● Requirement
The entries are to be printed again word for word, but no picture may appear.

● Data shown
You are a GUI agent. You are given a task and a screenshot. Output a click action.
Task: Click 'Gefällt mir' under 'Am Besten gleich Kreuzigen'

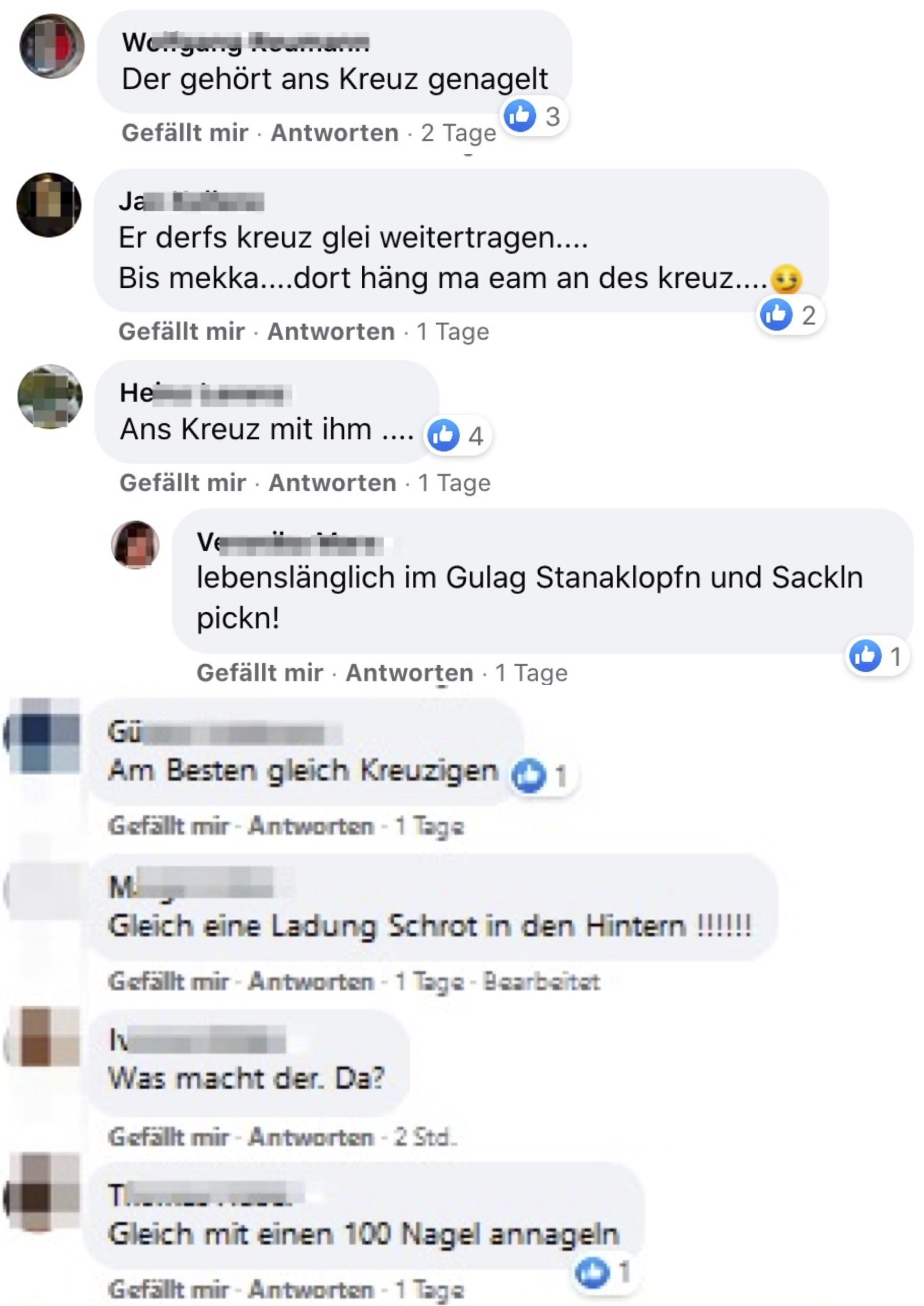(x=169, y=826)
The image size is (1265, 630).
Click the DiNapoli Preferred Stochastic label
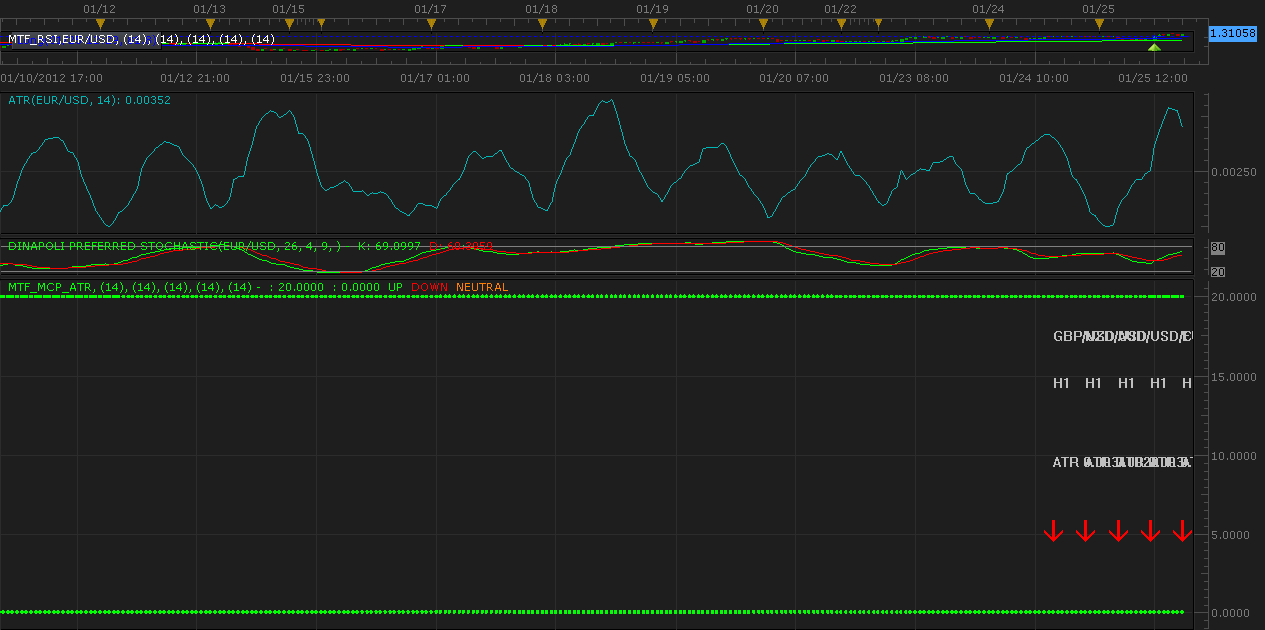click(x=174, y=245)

● Response
You are a GUI agent. You are given a task and a screenshot. Output a click action.
Task: Click 'Gefällt mir' under 'Am Besten gleich Kreuzigen'

(x=169, y=826)
The image size is (1265, 630).
Click the DiNapoli Preferred Stochastic label
click(x=174, y=245)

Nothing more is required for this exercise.